Lecture 16 Summary

« Previous: Lecture 15 Summary Next: Lecture 17 Summary »

Derive the Arnoldi algorithm. Unlike the book, I start the derivation by considering it to be modified Gram-Schmidt on (q1,Aq1,Aq2,Aq3,...). In the next lecture, we will re-interpret this as a partial Hessenberg factorization.

Discussed what it means to stop Arnoldi after n<m iterations: finding the "best" solution in the Krylov subspace Kn. Discussed the general principle of Rayleigh-Ritz methods for approximately solving the eigenproblem in a subspace: finding the Ritz vectors/values (= eigenvector/value approximations) with a residual perpendicular to the subspace (a special case of a Galerkin method). Also showed that the max/min Ritz values are the maximum/minimum of the Rayleigh quotient in the subspace.

Mentioned another iterative method for eigenvalues of Hermitian matrices: turning into a problem of maximizing or minimizing the Rayleigh quotient. In particular, we will see later in the class how this works beautifully with the nonlinear conjugate-gradient algorithm. More generally, we will see that there is often a deep connection between solving linear equations and optimization problems/algorithms—often, the former can be turned into the latter or vice versa.

Lanczos: Arnoldi for Hermitian matrices. Showed that in this case we get a three-term recurrence for the tridiagonal reduction of A. (Derivation somewhat different than in the book.

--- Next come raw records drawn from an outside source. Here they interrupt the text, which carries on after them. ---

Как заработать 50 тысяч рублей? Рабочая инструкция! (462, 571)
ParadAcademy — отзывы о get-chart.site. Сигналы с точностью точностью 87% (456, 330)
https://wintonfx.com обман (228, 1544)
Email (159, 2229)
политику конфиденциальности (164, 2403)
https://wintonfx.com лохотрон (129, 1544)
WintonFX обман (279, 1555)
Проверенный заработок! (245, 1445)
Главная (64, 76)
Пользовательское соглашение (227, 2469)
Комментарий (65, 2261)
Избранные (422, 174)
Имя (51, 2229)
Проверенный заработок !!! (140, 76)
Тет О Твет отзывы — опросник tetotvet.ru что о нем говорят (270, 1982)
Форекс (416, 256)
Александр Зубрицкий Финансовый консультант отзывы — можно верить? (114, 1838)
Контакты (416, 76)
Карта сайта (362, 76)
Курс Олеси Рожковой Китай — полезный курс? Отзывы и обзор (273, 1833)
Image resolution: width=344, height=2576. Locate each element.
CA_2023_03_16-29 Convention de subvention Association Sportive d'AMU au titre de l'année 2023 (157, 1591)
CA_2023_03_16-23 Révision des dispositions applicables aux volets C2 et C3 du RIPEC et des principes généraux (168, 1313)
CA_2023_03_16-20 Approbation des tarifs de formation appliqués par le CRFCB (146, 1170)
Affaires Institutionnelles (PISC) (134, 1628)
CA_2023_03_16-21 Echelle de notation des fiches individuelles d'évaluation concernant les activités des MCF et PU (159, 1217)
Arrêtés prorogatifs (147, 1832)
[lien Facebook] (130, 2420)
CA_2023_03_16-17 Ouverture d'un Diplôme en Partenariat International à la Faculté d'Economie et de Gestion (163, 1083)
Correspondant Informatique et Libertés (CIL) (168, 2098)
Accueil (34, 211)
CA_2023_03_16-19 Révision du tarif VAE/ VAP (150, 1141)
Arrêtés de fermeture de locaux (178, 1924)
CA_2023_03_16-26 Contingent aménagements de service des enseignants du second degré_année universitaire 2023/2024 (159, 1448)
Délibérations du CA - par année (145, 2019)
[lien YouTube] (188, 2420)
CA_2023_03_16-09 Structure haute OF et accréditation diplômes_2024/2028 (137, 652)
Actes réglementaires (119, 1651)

By using A=A* and the construction of the q vectors, showed explicitly that qj*v=qj*Aqn=0 for j<n-1, and that for j=n gives |v|=βn from the n-th step. Hence Arnoldi reduces to a three-term recurrence, and the Ritz matrix is tridiagonal.)

Noted that Arnoldi requires Θ(mn2) operations and Θ(mn) storage. If we only care about the eigenvalues and not the eigenvectors, Lanczos requires Θ(mn) operations and Θ(m+n) storage. However, this is complicated by rounding problems, as discussed in the next lecture.